Peccato che con periodica puntualità la cartolina venga strappata con funesta irruenza da quella stessa natura benevola che coccola gli abitanti e invita al trasloco. Perché da giugno a dicembre nell'Atlantico settentrionale è la stagione degli uragani. Possono essere più o meno forti, ma arrivare arrivano, è certo. Prima di Irma, così potente da essersi portato via gli strumenti che dovevano attestare il suo record, c'erano stati Wilma, nel 2005, con venti a 300 chilometri orari che causarono 30 miliardi di dollari di danni e 87 morti; Gilbert, nel 1988, con 318 morti tra Messico e Giamaica; Labor Day, che nel lontano 1935 causò 408 morti alle Florida Keys. E ancora Allen nel 1980 e Camille, nel 1969. Per non parlare dell'uragano San Calixto, che nel 1780 provocò 22mila morti tra Martinica e Barbados. Ogni volta un rosario di acqua, vento, morte e distruzione. Ma se l'uragano salta un turno ecco che arriva il terremoto, perché tutta la zona è altamente sismica, come sanno bene ad Haiti, dove nel 2010 la terra tremò causando 230mila morti. E laddove c'è un sisma nelle vicinanze, di norma, c'è un vulcano. Tutte le piccole Antille ne ospitano uno, da Saint Kitts a Grenada dieci sono ancora attivi. Nel 1902 l'eruzione del La Pelée, in Martinica, causò 30mila morti. Nel 1995 il Soufrière Hills si risvegliò e gli abitanti della colonia inglese di Montserrat furono costretti ad abbandonare l'isola. Due terzi dei 15mila abitanti non sono mai potuti tornare.

Così i periodici cicloni tropicali, che diventano tempeste e crescono fino a diventare uragani e in pochi casi Irma è uno di questi diventano uragani maggiori, sembrano quasi il male minore.
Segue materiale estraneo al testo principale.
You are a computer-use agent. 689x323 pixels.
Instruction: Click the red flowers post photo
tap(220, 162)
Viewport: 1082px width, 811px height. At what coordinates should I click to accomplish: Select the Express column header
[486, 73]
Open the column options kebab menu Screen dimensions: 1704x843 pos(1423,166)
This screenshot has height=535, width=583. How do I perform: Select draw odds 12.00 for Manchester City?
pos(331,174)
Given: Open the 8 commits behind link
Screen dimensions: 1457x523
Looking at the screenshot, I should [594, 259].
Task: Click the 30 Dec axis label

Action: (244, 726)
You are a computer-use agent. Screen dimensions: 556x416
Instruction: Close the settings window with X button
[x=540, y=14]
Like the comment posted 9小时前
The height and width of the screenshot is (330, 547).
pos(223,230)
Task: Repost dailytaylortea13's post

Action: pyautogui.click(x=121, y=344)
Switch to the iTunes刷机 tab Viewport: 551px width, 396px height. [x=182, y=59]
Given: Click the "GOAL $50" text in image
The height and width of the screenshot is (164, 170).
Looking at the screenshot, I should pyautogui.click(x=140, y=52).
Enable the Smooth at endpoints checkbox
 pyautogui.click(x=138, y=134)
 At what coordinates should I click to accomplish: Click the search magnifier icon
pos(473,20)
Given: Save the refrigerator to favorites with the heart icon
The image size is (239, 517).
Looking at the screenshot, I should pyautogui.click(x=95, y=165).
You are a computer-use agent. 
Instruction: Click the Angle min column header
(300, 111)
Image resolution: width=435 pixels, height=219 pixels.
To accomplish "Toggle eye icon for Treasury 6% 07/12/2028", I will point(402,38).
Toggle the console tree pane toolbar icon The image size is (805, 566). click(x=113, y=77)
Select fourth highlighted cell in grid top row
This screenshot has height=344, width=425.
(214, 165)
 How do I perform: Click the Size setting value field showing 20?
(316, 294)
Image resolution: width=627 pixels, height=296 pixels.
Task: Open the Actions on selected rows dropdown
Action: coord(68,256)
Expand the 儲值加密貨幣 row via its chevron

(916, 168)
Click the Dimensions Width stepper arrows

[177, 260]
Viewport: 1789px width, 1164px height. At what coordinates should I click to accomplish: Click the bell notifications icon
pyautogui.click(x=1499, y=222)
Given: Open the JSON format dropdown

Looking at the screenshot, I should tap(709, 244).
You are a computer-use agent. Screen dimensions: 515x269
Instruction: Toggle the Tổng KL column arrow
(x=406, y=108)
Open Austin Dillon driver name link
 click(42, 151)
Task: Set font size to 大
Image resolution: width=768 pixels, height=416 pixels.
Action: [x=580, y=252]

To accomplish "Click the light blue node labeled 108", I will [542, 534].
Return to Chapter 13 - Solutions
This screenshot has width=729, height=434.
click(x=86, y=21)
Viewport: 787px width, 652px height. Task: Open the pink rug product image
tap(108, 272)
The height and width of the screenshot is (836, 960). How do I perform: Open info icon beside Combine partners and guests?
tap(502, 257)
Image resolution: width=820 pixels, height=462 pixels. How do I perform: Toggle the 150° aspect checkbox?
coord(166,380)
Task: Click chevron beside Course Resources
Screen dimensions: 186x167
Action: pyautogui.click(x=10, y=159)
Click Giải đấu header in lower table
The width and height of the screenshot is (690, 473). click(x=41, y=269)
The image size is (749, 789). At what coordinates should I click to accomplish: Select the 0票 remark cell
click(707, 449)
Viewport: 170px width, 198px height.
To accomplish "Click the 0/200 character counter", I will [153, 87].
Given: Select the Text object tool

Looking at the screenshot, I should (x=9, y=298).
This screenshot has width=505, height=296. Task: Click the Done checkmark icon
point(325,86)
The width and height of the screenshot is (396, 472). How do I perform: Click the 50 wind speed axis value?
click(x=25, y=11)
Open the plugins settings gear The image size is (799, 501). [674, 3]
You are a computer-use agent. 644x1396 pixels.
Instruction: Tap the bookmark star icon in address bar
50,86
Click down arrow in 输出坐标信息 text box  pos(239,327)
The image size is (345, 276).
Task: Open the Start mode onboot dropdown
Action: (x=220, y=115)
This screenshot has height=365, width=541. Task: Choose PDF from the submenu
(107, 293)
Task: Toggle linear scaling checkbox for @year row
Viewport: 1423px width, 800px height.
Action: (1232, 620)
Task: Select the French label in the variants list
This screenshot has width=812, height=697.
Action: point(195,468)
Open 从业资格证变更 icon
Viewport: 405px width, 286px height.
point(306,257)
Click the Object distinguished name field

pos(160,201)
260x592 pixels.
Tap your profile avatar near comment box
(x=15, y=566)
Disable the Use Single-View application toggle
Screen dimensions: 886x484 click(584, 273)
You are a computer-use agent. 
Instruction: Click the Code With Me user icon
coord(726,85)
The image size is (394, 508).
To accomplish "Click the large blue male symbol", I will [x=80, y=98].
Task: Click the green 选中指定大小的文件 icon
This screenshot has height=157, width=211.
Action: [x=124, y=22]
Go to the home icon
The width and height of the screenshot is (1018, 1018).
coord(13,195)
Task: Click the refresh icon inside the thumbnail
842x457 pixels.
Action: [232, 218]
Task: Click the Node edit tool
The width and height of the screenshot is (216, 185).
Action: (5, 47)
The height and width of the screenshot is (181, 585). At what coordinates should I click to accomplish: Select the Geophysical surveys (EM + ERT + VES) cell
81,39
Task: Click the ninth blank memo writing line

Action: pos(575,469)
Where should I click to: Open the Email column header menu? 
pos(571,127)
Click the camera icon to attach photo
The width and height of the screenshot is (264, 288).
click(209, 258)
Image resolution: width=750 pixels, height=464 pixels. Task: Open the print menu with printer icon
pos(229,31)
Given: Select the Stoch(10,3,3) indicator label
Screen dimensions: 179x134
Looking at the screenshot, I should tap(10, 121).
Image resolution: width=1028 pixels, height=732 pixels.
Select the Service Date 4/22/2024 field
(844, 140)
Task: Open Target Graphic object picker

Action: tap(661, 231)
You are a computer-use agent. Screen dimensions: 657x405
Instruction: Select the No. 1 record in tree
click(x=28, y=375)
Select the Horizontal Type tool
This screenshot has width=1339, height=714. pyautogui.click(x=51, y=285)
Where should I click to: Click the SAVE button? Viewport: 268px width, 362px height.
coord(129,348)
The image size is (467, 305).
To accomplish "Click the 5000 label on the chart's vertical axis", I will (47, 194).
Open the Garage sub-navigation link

Perché il terremoto non lo puoi predire, arriva; il vulcano quando scoppia, scoppia; ma l'uragano è abitudinario. Almeno a dar retta agli esperti del National Hurricane Center statunitense, secondo cui il picco degli uragani caraibici si verifica intorno al 10 settembre. Dunque, se pensate di trasferirvi nei Caraibi per quel famoso chiringuito, a settembre, prendetevi una vacanza.

Il Mediterraneo è ancora caldo, il Paradiso può attendere.